BULELENG – Penguatan tracing kontak erat kasus konfirmasi atau positif Covid-19 dilakukan Kodam IX/Udayana melalui Kesdam. Sesuai perintah Pangdam IX/Udayana Mayjen TNI Maruli Panjaitan, untuk bisa membantu penguatan tracing, seluruh personil Babinsa terutama tenaga kesehatan (nakes) jajaran RST wajib dibekali prosedur tetap (protap) swaber sebagai bagian dari proses testing untuk mengetahui penyebaran virus.
“Untuk penguatan tracing dan testing, perwakilan Babinsa Kodim 1609/Buleleng serta nakes RST Singaraja dengan jumlah 40 orang, sudah mengikuti pelatihan yang digelar secara daring oleh Kesdam IX/Udayana,” ungkap Dandim/1609 Buleleng, Letkol. Inf.
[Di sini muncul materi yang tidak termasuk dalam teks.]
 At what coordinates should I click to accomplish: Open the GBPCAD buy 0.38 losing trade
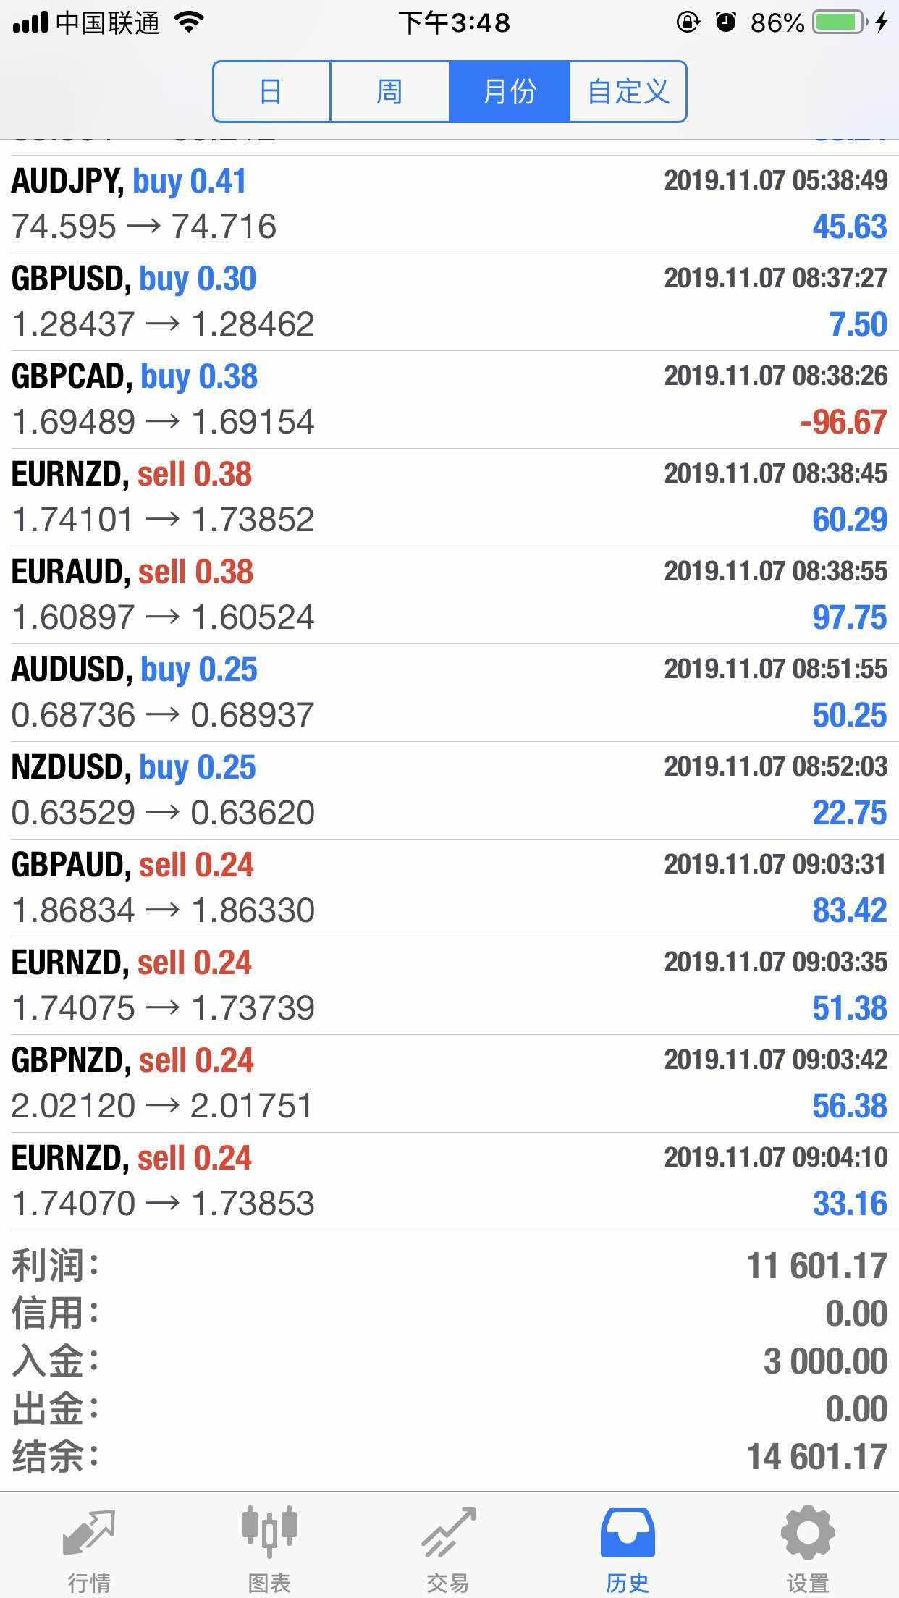pos(449,400)
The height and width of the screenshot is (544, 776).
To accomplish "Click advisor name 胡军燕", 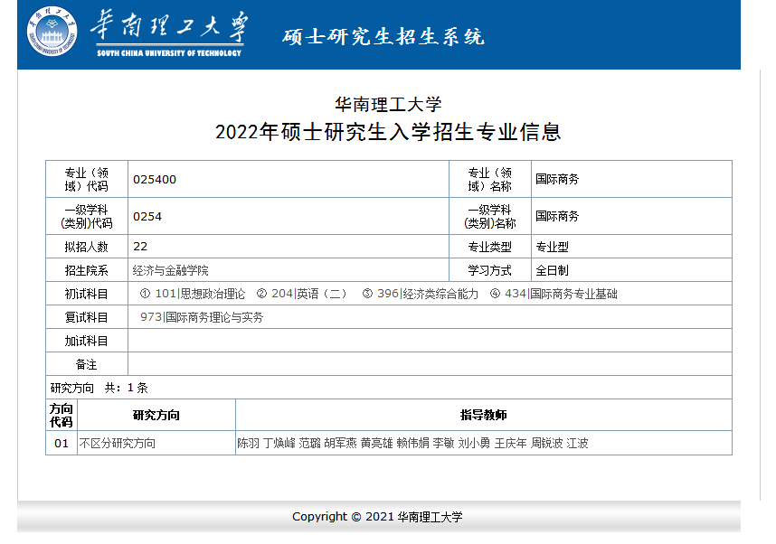I will [340, 444].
Mohhamad Windra Lisrianto, Rabu, 28 Juli 2021.
Dandim Windra menandaskan, pelatihan swaber antara lain protap pengambilan, penyimpanan dan pengiriman sampel, material swab untuk test Polymerase Chain Reaction (PCR) yang bertujuan mendeteksi virus/bakteri khususnya Virus SARS Co-2, Covid-19.
“Pelatihan ini sangat penting dilakukan, sehingga personil yang akan di terjunkan dalam tugas, membantu percepatan tracing dan testin kasus konfirmasi, tahu, mengerti dan paham tentang prosedur tetap yang harus dilakukan saat tracing dan swaber, pengambilan material swab dengan baik, benar, tepat sasaran dan hasilnya dapat bermanfaat dalam upaya pengendalian Pandemi Covid-19,” tegasnya.
Pelatihan juga bertujuan agar personil yang bertugas, mengetahui dan paham bagaimana menemukan sumber penularan, kemungkinan penularan, yang tertular sekaligus menghindari penularan.(kar)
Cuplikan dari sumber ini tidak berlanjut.